— TASK REQUIREMENTS —
Line by line, repeat the material below without any deviation.
MATERIAL FOR THIS TASK section start
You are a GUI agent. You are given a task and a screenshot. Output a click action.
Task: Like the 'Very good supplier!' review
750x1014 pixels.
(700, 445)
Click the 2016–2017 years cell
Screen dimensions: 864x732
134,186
MATERIAL FOR THIS TASK section end
— WRITTEN REPLY —
You are a GUI agent. You are given a task and a screenshot. Output a click action.
Task: Like the 'Very good supplier!' review
750x1014 pixels.
(700, 445)
Click the 2016–2017 years cell
Screen dimensions: 864x732
134,186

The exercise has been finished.